- **REQUIREMENT**: Reproduce the data below line by line, from its first line to the line with "Click the zoom", both included, and nothing past that point.

-------- RECORDS FOR THE EXERCISE --------

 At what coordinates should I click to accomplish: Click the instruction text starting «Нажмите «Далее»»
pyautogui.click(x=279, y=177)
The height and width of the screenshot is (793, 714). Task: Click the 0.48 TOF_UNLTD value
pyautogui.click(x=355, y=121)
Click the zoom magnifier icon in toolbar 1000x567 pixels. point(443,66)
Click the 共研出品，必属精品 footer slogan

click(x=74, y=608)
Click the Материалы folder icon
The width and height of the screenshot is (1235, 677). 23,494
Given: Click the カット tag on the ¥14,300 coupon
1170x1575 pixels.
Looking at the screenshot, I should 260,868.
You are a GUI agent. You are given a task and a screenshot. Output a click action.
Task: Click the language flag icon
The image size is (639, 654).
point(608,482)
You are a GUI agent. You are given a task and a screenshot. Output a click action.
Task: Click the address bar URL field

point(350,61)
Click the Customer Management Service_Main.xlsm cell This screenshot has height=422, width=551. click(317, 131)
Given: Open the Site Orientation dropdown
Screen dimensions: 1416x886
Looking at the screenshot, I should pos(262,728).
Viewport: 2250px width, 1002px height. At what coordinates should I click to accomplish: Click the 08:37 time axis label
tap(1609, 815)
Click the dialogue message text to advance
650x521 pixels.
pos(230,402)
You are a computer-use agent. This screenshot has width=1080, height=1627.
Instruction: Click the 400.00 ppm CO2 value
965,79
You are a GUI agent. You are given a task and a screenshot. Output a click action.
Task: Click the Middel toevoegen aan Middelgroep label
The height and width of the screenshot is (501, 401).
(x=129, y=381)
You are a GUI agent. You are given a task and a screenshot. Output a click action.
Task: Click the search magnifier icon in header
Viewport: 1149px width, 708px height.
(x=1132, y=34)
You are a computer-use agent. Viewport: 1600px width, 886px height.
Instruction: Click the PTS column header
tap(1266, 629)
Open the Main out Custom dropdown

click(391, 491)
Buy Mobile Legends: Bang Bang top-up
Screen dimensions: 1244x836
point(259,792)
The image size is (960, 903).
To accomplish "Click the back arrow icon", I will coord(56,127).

--------

- **ANSWER SECTION**:
 At what coordinates should I click to accomplish: Click the instruction text starting «Нажмите «Далее»»
pyautogui.click(x=279, y=177)
The height and width of the screenshot is (793, 714). Task: Click the 0.48 TOF_UNLTD value
pyautogui.click(x=355, y=121)
Click the zoom magnifier icon in toolbar 1000x567 pixels. point(443,66)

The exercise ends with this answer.